Economic status greatly influences human decision-making processes and that also applies to disaster management activities (Mayunga Citation2007; Yoon et al. Citation2016). Generally, the greater the economic capacity of a household, the more resilient it is. For example, financially solvent households can spend money on various measures to safeguard their homes from disasters such as building the house on elevated land or making the house more disaster resilient by using durable construction materials.

2.4. Data collection

This study relied on primary data acquired through an extensive household survey. The required sample size was estimated to be 435 from a total of 57,286 households in the study area, based on the WHO (Citation2005) sample-size calculation tool. A field team consisting of ten persons, all having prior experience with survey administration, conducted the survey during April to July 2018. All of them were acquainted explicitly with the research context. Prior to the actual survey, a pilot study was undertaken to test the applicability of the questionnaire. During the survey, the sampling technique of probability proportional to size (PPS) was employed, considering the livelihood categories in each union. Around 35 households were targeted for each union and respondents were selected proportionally based on the percentage of existing livelihoods in that union. For example, if 50% of the population in a union practiced a particular livelihood, 50% of the households to be surveyed were targeted from this occupational group. Participation in the survey was voluntary. Each interview included 150 questions and took around 1.5–2 hours. Survey administrators provided explanations in cases where participants were unable to comprehend a question. The household heads were interviewed as they were believed to be the primary spokesperson for their households.

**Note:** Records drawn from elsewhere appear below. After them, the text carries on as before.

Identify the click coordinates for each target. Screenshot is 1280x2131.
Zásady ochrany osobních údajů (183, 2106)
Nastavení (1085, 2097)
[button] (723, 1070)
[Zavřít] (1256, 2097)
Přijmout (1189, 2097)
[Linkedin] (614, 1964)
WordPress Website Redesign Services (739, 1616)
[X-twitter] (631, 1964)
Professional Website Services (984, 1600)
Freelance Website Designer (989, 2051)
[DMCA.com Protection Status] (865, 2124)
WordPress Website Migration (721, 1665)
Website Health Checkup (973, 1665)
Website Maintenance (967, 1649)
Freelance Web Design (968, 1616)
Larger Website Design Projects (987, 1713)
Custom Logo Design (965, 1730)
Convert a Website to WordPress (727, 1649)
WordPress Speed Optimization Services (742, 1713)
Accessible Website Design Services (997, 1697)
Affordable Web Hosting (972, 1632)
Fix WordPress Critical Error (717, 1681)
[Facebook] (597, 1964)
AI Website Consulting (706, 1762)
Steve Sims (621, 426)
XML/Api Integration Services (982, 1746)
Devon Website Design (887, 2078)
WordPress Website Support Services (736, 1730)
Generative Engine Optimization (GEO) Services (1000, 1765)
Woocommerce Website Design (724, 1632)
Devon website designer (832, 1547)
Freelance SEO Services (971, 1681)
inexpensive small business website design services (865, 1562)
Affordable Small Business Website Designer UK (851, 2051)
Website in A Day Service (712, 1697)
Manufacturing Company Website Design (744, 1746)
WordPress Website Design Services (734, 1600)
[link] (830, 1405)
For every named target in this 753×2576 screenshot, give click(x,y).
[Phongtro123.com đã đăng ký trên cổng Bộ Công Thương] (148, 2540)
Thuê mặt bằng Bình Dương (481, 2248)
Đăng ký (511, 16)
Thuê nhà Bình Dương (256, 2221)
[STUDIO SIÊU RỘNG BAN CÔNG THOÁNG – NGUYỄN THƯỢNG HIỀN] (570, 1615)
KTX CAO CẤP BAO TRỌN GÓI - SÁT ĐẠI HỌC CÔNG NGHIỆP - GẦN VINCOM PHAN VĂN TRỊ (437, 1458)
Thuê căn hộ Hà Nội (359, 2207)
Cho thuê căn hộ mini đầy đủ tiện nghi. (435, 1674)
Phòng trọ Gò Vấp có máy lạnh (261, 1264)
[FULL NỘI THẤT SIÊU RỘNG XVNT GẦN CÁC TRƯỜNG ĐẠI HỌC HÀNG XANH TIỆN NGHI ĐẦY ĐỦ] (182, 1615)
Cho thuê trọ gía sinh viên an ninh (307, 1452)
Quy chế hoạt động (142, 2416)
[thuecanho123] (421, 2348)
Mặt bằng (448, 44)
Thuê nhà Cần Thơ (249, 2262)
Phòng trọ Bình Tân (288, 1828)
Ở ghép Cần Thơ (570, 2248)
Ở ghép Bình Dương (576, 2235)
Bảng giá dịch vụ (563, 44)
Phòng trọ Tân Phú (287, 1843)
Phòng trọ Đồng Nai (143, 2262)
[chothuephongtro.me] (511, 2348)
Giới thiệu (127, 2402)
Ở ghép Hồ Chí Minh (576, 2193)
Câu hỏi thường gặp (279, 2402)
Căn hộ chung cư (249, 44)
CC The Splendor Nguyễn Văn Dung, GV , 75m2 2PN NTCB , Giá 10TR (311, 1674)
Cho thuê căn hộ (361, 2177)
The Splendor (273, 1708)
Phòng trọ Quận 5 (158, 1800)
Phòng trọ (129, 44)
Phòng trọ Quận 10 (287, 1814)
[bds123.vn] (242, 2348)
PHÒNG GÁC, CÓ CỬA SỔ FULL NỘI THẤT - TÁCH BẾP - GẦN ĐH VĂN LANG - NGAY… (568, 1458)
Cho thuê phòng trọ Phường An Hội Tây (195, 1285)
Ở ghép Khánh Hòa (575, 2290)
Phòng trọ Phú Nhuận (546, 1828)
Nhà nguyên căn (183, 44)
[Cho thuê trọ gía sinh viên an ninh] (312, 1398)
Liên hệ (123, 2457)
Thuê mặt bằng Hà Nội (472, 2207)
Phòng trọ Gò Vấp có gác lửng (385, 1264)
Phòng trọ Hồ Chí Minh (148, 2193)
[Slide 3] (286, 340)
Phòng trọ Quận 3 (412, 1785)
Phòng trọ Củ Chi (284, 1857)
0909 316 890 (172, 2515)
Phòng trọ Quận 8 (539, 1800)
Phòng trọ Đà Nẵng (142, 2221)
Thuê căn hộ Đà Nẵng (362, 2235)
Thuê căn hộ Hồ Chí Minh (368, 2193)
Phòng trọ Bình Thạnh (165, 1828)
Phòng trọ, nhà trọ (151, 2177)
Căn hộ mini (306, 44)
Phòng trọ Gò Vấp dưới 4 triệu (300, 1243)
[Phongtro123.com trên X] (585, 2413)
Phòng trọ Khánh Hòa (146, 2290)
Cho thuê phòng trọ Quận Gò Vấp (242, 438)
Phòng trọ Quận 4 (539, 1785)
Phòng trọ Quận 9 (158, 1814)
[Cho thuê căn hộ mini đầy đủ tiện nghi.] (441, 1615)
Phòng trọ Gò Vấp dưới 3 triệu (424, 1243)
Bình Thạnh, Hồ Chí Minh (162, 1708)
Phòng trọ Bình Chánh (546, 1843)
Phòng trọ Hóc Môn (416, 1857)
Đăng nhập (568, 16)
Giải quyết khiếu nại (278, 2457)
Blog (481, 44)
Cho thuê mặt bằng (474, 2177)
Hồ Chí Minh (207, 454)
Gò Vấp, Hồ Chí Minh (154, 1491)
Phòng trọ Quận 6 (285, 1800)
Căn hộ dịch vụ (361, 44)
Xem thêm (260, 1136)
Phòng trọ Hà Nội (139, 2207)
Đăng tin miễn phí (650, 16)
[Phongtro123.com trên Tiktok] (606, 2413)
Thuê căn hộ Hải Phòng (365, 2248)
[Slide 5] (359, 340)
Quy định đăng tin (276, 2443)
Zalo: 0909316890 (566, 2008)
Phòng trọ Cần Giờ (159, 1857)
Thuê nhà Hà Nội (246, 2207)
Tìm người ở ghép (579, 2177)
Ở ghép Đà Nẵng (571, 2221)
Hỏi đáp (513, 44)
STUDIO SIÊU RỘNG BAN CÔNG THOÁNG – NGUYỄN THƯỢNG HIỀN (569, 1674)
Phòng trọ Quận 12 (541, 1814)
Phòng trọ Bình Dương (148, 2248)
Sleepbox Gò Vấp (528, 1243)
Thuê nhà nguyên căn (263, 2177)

2.5. Inspection of survey responses and categorization of variables

All survey sheets were checked carefully to exclude those with incomplete responses (n = 27). For the purpose of analysis, a total of 408 responses were utilized. The responses were transferred to statistical software, The Statistical Package for the Social Sciences (SPSS) version 24 (IBM Citation2016). The majority of the questions were converted to and stored in binary format (1 = yes, 0 = no), except those variables having numeric values (e.g., total number of educated household members, monthly income, number of dependent persons). Of the variables, 49 were retained for the final analysis after a multicollinearity check and the combination of variables into meaningful social indicators (e.g., dependency ratio, education status). Variables were further categorized into the three different phases of the cyclone disaster, before (pre-disaster), in the short term after (syn-disaster), and in the long term after (post-disaster), based on existing literature and field experience ().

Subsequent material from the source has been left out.